2. The method of claim 1, wherein said ratio is greater than 50 (μg/ml)2 for a diagnosis of adenocarcinoma of the prostate or said ratio is below 12 (μg/ml)2 for a diagnosis of benign prostatic hyperplasia.

3. A method for diagnosis, in male patients of the adenocarcinoma of the prostate or benign prostatic comprising: determining from a serum sample the concentration of at least one tissue-specific marker and the concentration of at least one marker for inflammation, wherein said tissue-specific marker is PSA, and said marker for inflammation is ACT;determining a ratio based on the combination of the concentration of at least said tissue-specific marker and at least said inflammation marker, said ratio being as follows:[ACT]×[PSA-ACT]×[Total PSA]/[Free PSA]; andmaking a diagnosis of adenocarcinoma of the prostate when the ratio is greater than 23 (μg/ml)2 or making a diagnosis of benign prostatic hyperplasia when the ratio is below 13.5 (μg/ml)2.

4. The method of claim 3, wherein said ratio is greater than 45(μg/ml)2 for a diagnosis of adenocarcinoma of the prostate or said ratio is below 9 (μg/ml)2 for a diagnosis of benign prostatic hyperplasia.

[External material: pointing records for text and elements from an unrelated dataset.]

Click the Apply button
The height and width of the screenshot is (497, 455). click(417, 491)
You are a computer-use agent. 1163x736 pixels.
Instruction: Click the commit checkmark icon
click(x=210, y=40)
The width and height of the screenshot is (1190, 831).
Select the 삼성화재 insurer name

5. A method for diagnosis, in male patients, of adenocarcinoma of the prostate or benign prostatic hyperplasia, comprising: determining from a serum sample the concentration of at least one tissue-specific marker and the concentration of at least one marker for inflammation, wherein said tissue-specific marker is PSA, and said marker for inflammation is ACT;determining a ratio based on the combination of the concentration of at least said tissue-specific marker and at least said inflammation marker, said ratio being as follows:[ACT]×[PSA-ACT]2 /[Free PSA]; andmaking a diagnosis of adenocarcinoma of the prostate when the ratio is greater than 17 (μg/ml)2 or making a diagnosis of benign prostatic hyperplasia when the ratio is below 12 (μg/ml)2.

6. The method of claim 5, wherein said ratio is greater than 40 (μg/ml)2 for a diagnosis of adenocarcinoma of the prostate or said ratio is below 7 (μg/ml)2 for a diagnosis of benign prostatic hyperplasia.